Maker Faire is more than just a cool place to go and hang out with several tens of thousands of like-minded geeks. It’s, as the event’s organizers say, “the greatest show and tell on earth.” Think of it as the largest high school science fair you’ve ever seen, where people are showing off the ideas and technologies they’re experimenting with at home and at work.
It’s the kind of place where you’ll hear about how a small Sebastopol winery is using low cost UAVs to change the way it buys grapes -- taking consumer technology and finding a new use that benefits a business. If that winery was to use commercially available aerial and satellite imagery, it would cost thousands of dollars each time it wanted to get a look at how the grapes in its contractors’ fields were growing. Instead, a few hundred dollars invested in a simple remote-controlled aerial camera platform lets them view grapes throughout the growing season and plan what should be harvested, and when. Simple filters applied to images can help analyze the data, using color to show what’s happening in the fields, without having to spend hours walking the rows.
That simple DIY drone is the sort of project that can be built using the open source Arduino platform.
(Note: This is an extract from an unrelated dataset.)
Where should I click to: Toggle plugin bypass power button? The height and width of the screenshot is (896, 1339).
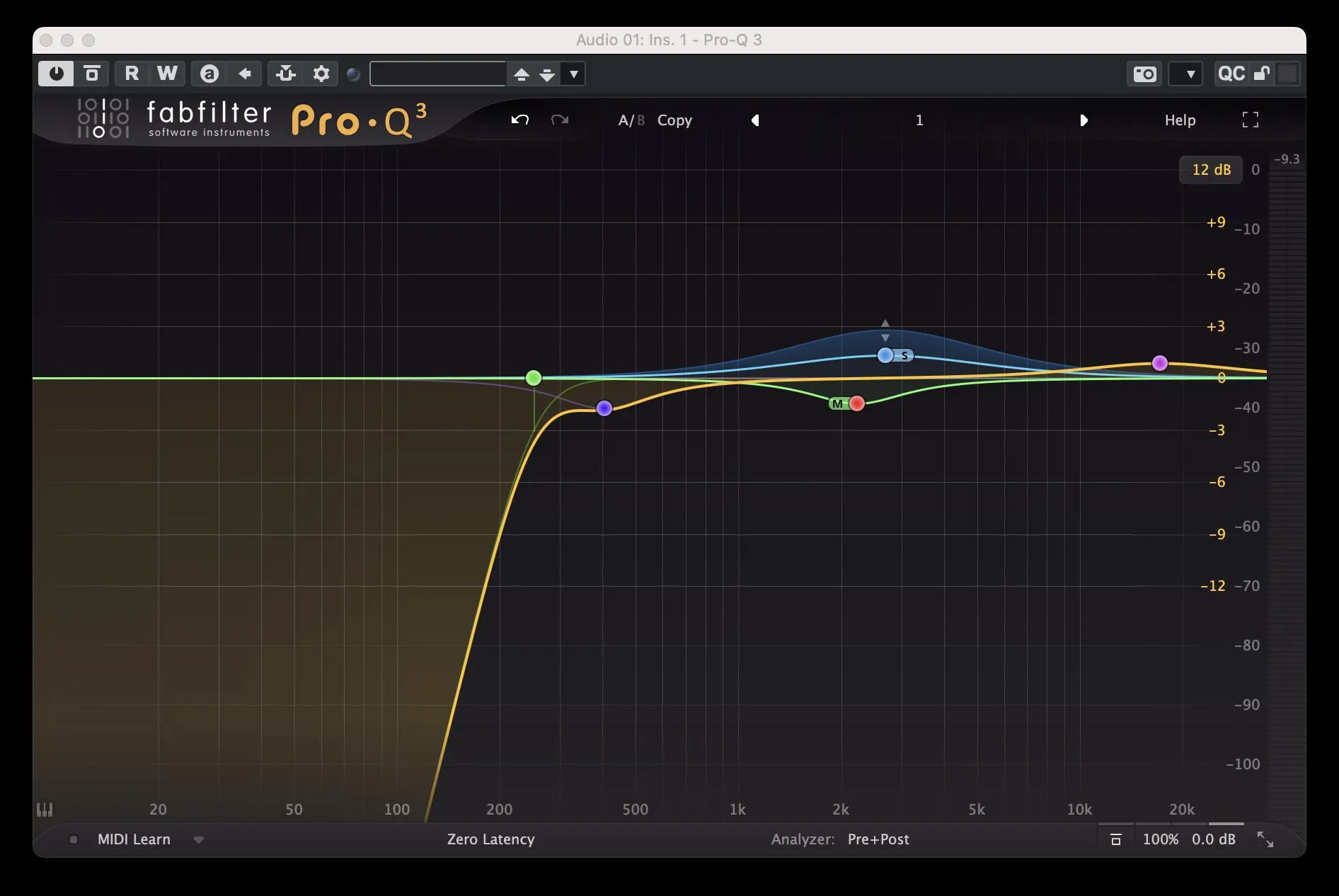point(56,74)
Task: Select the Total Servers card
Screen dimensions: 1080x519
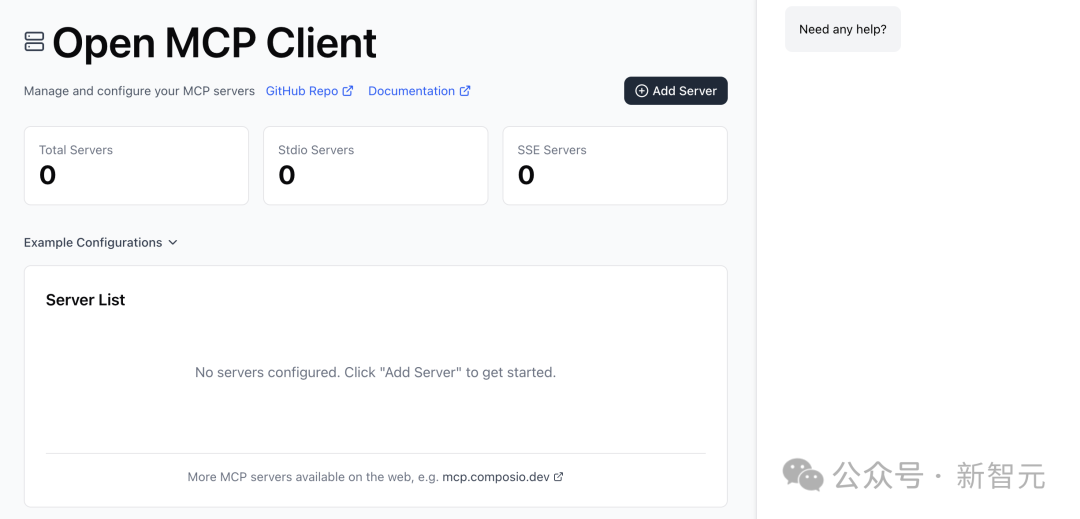Action: click(x=136, y=166)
Built around a range of commonly available micro-controllers, Arduino and its many spin-offs are a bridge from the world of DIY electronics into the Internet of Things.
Where early Arduino platforms were basic programmable controllers that could be stacked with all kinds of multipurpose add-on boards (known as “shields”), the latest devices are designed to encourage experimentation – and include robots and came controller-like boards that can be fitted with LCD displays. Arduino’s easy-to-extend hardware design, and its extensive programming tools, make it an ideal platform for anyone who wants to go beyond programming into working with their own devices.
Need a tool for monitoring local environments, for counting components on a production line? Just build it with Arduino and hook it up to a PC or a Mac or an Android phone – or even a BB10 BlackBerry. There are libraries full of ready-to-run code, and books that guide you through building and deploying Arduino sensors (and kits that let you build them into mint tins…). The open source and education community that’s grown up around Arduino has worked hard to make the little controller boards a hub for innovation, and for education.
That said, there’s been one big hole in the platform: it’s been hard to connect standalone Arduino hardware to the Internet. You’ve been able to use networking shields to provide basic connectivity, but the tiny processors haven’t had the horsepower to run full blown web servers. If we’re to have a widely distributed Internet of Things, those things need to be able to interact with the rest of the Internet – using the protocols that have become the lingua franca of the web (and of the web-programming methodologies that are at the heart of the democratization of programming.
Connecting Arduino hardware to the Internet
The co-founder of the Arduino project, Massimo Banzi, used his annual Maker Faire “State of the Arduino” speech to reveal how the project and its partners were going to solve that problem, unveiling the new Arduino Yún board.
Yún means cloud in Chinese, and the new board mixes two different processors and two different development models to bring web services to Arduino, letting a controller be controlled over the web, as well as delivering information from sensors and devices using familiar web programming techniques. It’s an impressive piece of work that’s been developed in conjunction with Linux control systems specialists Dog Hunter, using a WiFi router SoC running a variant of the OpenWRT Linux-based router operating system.
This new OS, Linino, provides a basic environment for working with web services – as well as a simple web-based configuration tool that makes it easy to quickly reset a device and start again. The Linino side of the board communicates with the familiar Arduino Leonardo, using a new set of bridge protocols – so you don’t need to learn a significant amount of new code when building Arduino apps on the Yún board. If you’ve used a Leonardo before, you’ll be able to get coding quickly, as well as taking advantage of its controller outputs and analog inputs. Arduino apps (known as sketches) will send data over the bridge to web apps running on Linino, written using familiar languages like Python. The Linino side of the board looks like a wireless access point. You’ll be able to connect to it over WiFi or through the built-in Ethernet port (and you’ll be able to configure the network side of things using SSH or the Yún’s web UI.
For only $69 Yún is surprisingly cheap. It’s also a simple way of experimenting with sensor networks and controllers. A partnership with API brokerage Temboo means you’ll be able to connect your Arduino apps to social networks and consumer services, as well as enterprise platforms. That’s the real benefit of the new board, linking a hardware directly to the web. It’s easy to imagine an app that would tweet temperatures in a sauna, or a network of devices that could act as a sensor mesh across a ski run, letting skiers know just what the conditions were – before they left home. Adding Arduino to the cloud extends your reach, and lets you extend your software to new places, and to new inputs and outputs.
Bringing a DIY Internet of Things to your business apps lets you add innovation in ways that were impossible with traditional application (and hardware) development techniques. Arduino’s breadboard roots mean it’s possible to quickly prototype new sensors and their associated software. Mixing mobile sensor platforms like hexacopter UAVs and Arduino’s own $275 robot can take things in a whole new direction, letting you explore new ways of gathering information and using it in your applications, taking sensors mobile and giving you a whole new view of your business – and just possibly changing the way it works.